> [Directions for this task] Each record must appear in the answer exactly as it does in the data.
──────
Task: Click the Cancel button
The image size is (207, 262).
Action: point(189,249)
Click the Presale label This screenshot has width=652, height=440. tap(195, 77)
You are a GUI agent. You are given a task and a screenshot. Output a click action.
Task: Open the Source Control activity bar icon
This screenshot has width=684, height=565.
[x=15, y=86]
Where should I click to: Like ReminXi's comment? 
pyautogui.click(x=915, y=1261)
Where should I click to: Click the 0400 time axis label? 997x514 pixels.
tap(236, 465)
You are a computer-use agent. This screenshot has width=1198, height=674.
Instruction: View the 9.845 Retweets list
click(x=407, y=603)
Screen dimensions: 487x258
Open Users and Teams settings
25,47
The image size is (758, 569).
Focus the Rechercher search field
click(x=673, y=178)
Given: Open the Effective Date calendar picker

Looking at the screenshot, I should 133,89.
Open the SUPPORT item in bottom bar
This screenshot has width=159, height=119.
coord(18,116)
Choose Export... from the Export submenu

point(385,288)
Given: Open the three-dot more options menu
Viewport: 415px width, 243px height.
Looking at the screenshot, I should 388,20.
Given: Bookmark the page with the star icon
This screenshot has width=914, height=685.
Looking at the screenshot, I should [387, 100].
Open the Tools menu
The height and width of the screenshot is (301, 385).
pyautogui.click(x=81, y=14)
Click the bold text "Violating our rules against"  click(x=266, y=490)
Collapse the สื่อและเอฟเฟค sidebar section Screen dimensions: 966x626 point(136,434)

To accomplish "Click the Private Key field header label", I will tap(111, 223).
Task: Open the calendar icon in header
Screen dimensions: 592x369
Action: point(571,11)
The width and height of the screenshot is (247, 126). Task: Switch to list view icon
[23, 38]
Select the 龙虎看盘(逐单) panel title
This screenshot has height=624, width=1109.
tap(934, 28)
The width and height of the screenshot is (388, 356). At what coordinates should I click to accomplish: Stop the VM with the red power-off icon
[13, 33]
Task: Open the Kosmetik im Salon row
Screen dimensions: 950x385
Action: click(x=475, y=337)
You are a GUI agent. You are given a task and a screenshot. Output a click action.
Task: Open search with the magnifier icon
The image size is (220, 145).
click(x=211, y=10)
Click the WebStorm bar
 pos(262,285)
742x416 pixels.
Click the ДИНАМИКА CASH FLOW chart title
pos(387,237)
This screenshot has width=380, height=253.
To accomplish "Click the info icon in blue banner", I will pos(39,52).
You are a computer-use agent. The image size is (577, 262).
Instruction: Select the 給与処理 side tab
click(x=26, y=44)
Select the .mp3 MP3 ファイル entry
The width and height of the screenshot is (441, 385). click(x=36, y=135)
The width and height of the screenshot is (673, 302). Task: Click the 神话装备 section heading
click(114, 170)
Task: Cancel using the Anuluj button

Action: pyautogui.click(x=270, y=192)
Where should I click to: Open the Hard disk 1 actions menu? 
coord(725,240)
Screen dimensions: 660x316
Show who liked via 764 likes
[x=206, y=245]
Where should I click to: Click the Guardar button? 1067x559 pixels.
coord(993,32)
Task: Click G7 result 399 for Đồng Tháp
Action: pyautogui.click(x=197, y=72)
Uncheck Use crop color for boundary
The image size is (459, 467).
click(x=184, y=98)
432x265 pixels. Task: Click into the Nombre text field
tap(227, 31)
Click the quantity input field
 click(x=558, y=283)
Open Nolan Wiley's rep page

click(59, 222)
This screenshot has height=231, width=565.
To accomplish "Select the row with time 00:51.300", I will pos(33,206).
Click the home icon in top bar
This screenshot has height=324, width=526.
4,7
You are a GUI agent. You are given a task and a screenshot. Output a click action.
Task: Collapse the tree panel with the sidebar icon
──────
> [Your response]
Task: Click the Cancel button
The image size is (207, 262).
Action: point(189,249)
Click the Presale label This screenshot has width=652, height=440. tap(195, 77)
You are a GUI agent. You are given a task and a screenshot. Output a click action.
Task: Open the Source Control activity bar icon
This screenshot has width=684, height=565.
[x=15, y=86]
Where should I click to: Like ReminXi's comment? 
pyautogui.click(x=915, y=1261)
Where should I click to: Click the 0400 time axis label? 997x514 pixels.
tap(236, 465)
You are a computer-use agent. This screenshot has width=1198, height=674.
Instruction: View the 9.845 Retweets list
click(x=407, y=603)
Screen dimensions: 487x258
Open Users and Teams settings
25,47
The image size is (758, 569).
Focus the Rechercher search field
click(x=673, y=178)
Given: Open the Effective Date calendar picker

Looking at the screenshot, I should 133,89.
Open the SUPPORT item in bottom bar
This screenshot has width=159, height=119.
coord(18,116)
Choose Export... from the Export submenu

point(385,288)
Given: Open the three-dot more options menu
Viewport: 415px width, 243px height.
Looking at the screenshot, I should 388,20.
Given: Bookmark the page with the star icon
This screenshot has width=914, height=685.
Looking at the screenshot, I should [387, 100].
Open the Tools menu
The height and width of the screenshot is (301, 385).
pyautogui.click(x=81, y=14)
Click the bold text "Violating our rules against"  click(x=266, y=490)
Collapse the สื่อและเอฟเฟค sidebar section Screen dimensions: 966x626 point(136,434)

To accomplish "Click the Private Key field header label", I will tap(111, 223).
Task: Open the calendar icon in header
Screen dimensions: 592x369
Action: point(571,11)
The width and height of the screenshot is (247, 126). Task: Switch to list view icon
[23, 38]
Select the 龙虎看盘(逐单) panel title
This screenshot has height=624, width=1109.
tap(934, 28)
The width and height of the screenshot is (388, 356). At what coordinates should I click to accomplish: Stop the VM with the red power-off icon
[13, 33]
Task: Open the Kosmetik im Salon row
Screen dimensions: 950x385
Action: click(x=475, y=337)
You are a GUI agent. You are given a task and a screenshot. Output a click action.
Task: Open search with the magnifier icon
The image size is (220, 145).
click(x=211, y=10)
Click the WebStorm bar
 pos(262,285)
742x416 pixels.
Click the ДИНАМИКА CASH FLOW chart title
pos(387,237)
This screenshot has width=380, height=253.
To accomplish "Click the info icon in blue banner", I will pos(39,52).
You are a computer-use agent. The image size is (577, 262).
Instruction: Select the 給与処理 side tab
click(x=26, y=44)
Select the .mp3 MP3 ファイル entry
The width and height of the screenshot is (441, 385). click(x=36, y=135)
The width and height of the screenshot is (673, 302). Task: Click the 神话装备 section heading
click(114, 170)
Task: Cancel using the Anuluj button

Action: pyautogui.click(x=270, y=192)
Where should I click to: Open the Hard disk 1 actions menu? 
coord(725,240)
Screen dimensions: 660x316
Show who liked via 764 likes
[x=206, y=245]
Where should I click to: Click the Guardar button? 1067x559 pixels.
coord(993,32)
Task: Click G7 result 399 for Đồng Tháp
Action: pyautogui.click(x=197, y=72)
Uncheck Use crop color for boundary
The image size is (459, 467).
click(x=184, y=98)
432x265 pixels. Task: Click into the Nombre text field
tap(227, 31)
Click the quantity input field
 click(x=558, y=283)
Open Nolan Wiley's rep page

click(59, 222)
This screenshot has height=231, width=565.
To accomplish "Select the row with time 00:51.300", I will pos(33,206).
Click the home icon in top bar
This screenshot has height=324, width=526.
4,7
You are a GUI agent. You are given a task and a screenshot. Output a click action.
Task: Collapse the tree panel with the sidebar icon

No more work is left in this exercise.